The runners are glued into rabbets in the sled, the rabbets are dimensioned so that the sled is clear of the base plate and rails.

Having made sure the outside of the runners were dead parallel (and yes, I did need to adjust this with a hand plane), the sled was used as spacer while fitting the rails to the base plate. Rather than gluing the rails to the base plate I secured their position by drilling in a couple of 6 mm dowels in each (just as easy and allows for dismantling if needed).

I prepared the pinion gear and rack, handle, scale, stops etc. I happened to have a brazing rod that fit exactly in the hole of the pinion gear (6 mm), so this was threaded and cut to length to serve as the axle.

The pinion (16 mm, a common standard in this part of the world) has an outer diameter of about 17.5 mm and a smooth neck of 13 mm. It's held in the handle by pressing / hammering it into holes drilled at 16 and 13 mm respectively (the bigger hole drilled first and 6-7 mm deep).

The rack is also standard, and the piece I had was about 140 mm long. Even though I only needed 60 mm of it, I used it as it was and drilled and threaded a hole in each end for a 5 mm machine screw. The rack was then screwed to a piece of ply of appropriate thickness to keep it clear of the sled (in my case 6 mm).

The scale is a compass rose (found on the net) glued to a piece of ply, and cut to size on the band saw using my circle cutting jig.

Next was to determine the position of the axle for the pinion. I chose to place this as far from the edge of the sled as was allowed by the overhang of the rack, and far enough from the end of the sled for the scale wheel not to extend past it. Once the position was determined, a 6 mm hole was drilled from the top and countersunk from the bottom with a 20 mm Forstner bit.

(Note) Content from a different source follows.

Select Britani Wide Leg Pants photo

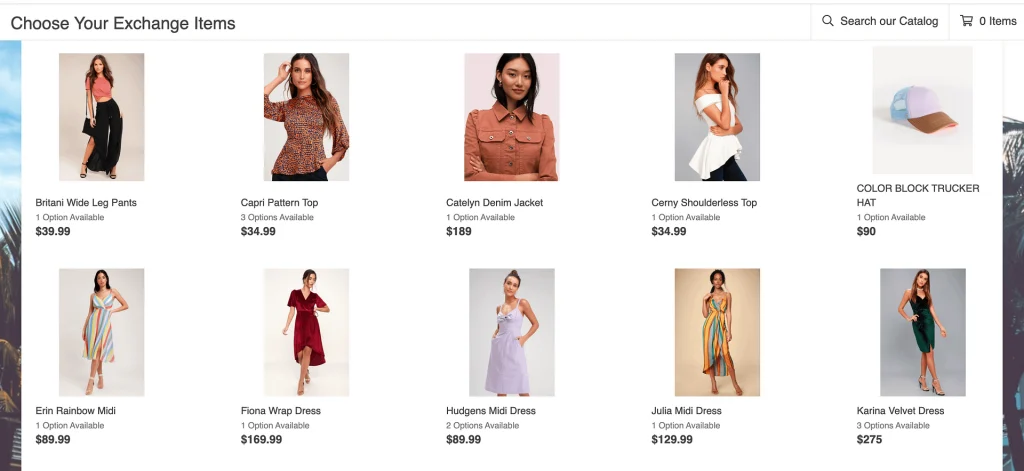pos(101,117)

The rack needs to be mounted so there is absolutely no play between it and the pinion. Play will result in inaccurate cuts. I did this by pressing the rack hard against the wheel with this aligned with the screws (one end at a time of course), and to allow for adjustment, the “holding plate” is fixed to the rail with round headed screws.

This done, the spacer between the sled and the scale can be cut and fixed in place. Also the middle of the scale is cut away to make room for the handle and visibility of the rack and pinion during operation.

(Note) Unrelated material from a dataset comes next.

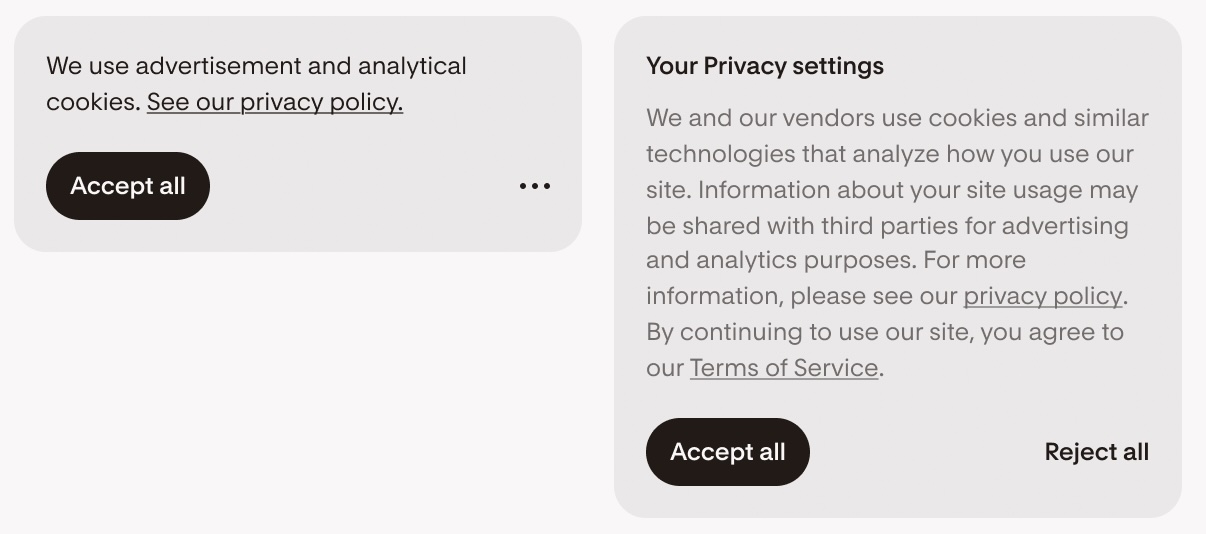Click the "We use advertisement and analytical" text

coord(256,66)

To ensure the correct position and ease of assembly, I cut a shallow rabbet in the upright as a seat for the sled, and drilled in a couple of dowels to receive the screws holding the fence (this as the fence will be replaced frequently).

Last was to make the stops, then give the thing a try. The stops are blocks of oak, 12 x 22 x 32 mm with a slot cut to fit the thickness and curvature of the scale, and slid to about 5 mm from the end of the block.

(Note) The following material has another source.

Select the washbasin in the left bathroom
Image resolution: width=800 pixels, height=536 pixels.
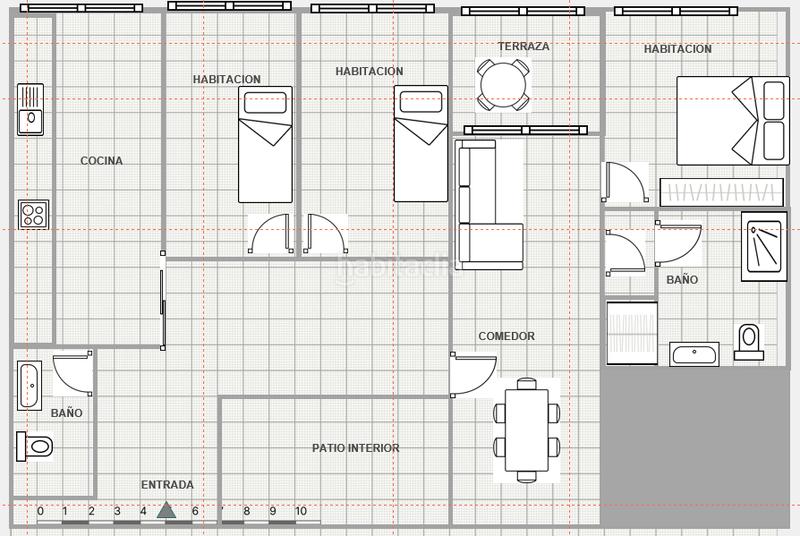[28, 382]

I figured that the max travel I would need was about 50- 60 mm and fitted the runners accordingly.

I’d figured out that with the 16 mm pinion gear, a 10 mm travel of the sled should correspond to a turn of 72 deg and thus one deg corresponds to a travel of about 0.14 mm. Tests confirmed this to be near enough and that the kerf of the saw blade I used, corresponded to a turn of 22 deg

This done, it was time to make some test cuts, and it worked out as well as I’d hoped. I first cut the mortise and then the tenon, using only the scale for the setting. They fit well enough, but were a bit loose, adjusting one stop by one deg cured that.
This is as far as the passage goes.